TASK BRIEF >> Pick up the talk-page discussion about the affirmative action article after its final comment and write what comes next.

Proponents of affirmative action generally advocate it either as a means to address past discrimination or to enhance racial, ethnic, gender, or other diversity.[4] They may argue that the end result—a more diversified student body, police force or other group—justifies the means.

In the United States, opponents see the following problems with affirmative action, among others:

  • Affirmative action can be reconciled with neither the spirit nor the letter of the Constitution. (The validity of this statement is under question.) [citation needed]
  • It is inherently incompatible with, and even antithetical to, the American democratic form of government and the free enterprise economic system (The validity of this statement is under question.)[citation needed]
  • Groups favored by affirmative action will become dependent on its benefits. (The validity of this statement is under question) [citation needed]

-charlie 22:38, 28 April 2007 (UTC)

re-organise and rename?

This article could do with some more citations (as per Charlie's comment above).

I think it would be a good idea to re-organise the section on 'implementation worldwide' to geographical areas ie. Europe, Asia, Africa - seems a bit more logical than the A-Z listing at the moment. Thoughts?

In the UK, Affirmative Action is not a term particularly commonly used - its usually positive or reverse discrimination. Does anyone know what the terms most commonly used in the rest of the world are? It may be more appropriate to rename this article Positive Discrimination or Reverse Discrimination with some big references to Affirmative Action at the top of the page if AA is not so commonly used?

STORED DATA >>
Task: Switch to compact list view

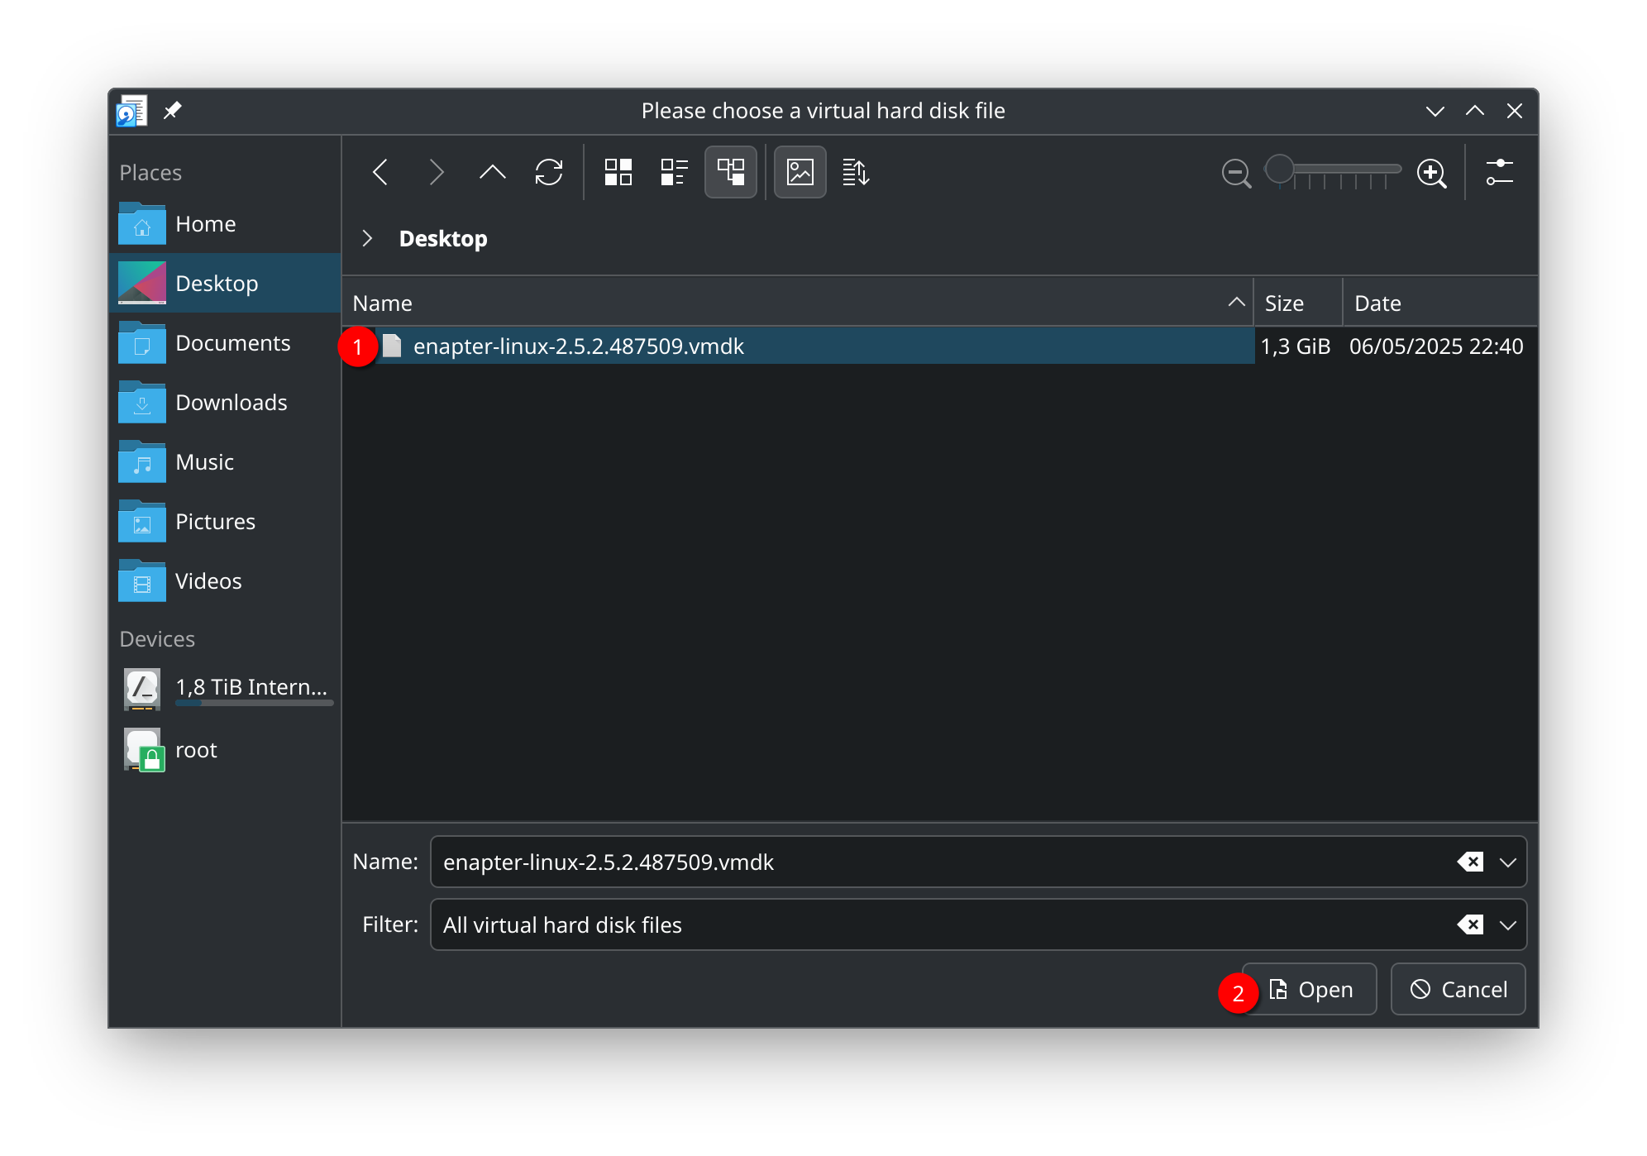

ANSWER FOR THIS EXERCISE >>
Also, could anyone Archive some of the older bits on this talk page it's awfully long and most of it is irrelevant now because it's not about the US anymore.. I would but i don't know how - bit nervous about doing it first time.

Ta Gazzelle 12:10, 12 May 2007 (UTC)

The redirect from positive discrimination should be deleted and that article should be developed into an article on positive discrimination as it has developed elsewhere. As the edit wars over this article have illustrated, there are too many subtle differences between positive discrimination and affirmative action to consolidate them into a single coherent article. The more sophisticated approach would be to have two separate articles with extensive cross-linking; see Raised pavement marker and Cat's eye (road) for an example.
Also, affirmative action is the common term in the United States. The vast majority of ordinary Americans do not know or recognize the term positive discrimination, and would give you a funny look if you were to ask them what they thought of it. Only intellectuals like myself who commonly read foreign newspapers/periodicals or have visited Europe are familiar with the term. --Coolcaesar 17:53, 13 May 2007 (UTC)

against socio-politically dominant group ?

In the header I want to change against 'against socio-politically' to 'against socio-economically' dominant group. In a lot of cases (chinese) Malaysia, (forward castes) India the groups that aren't included in affirmative action policies are economically dominant (wealthier than average) but not politically (as they are a minority with little political power).

Consequences of a "veiling" effect?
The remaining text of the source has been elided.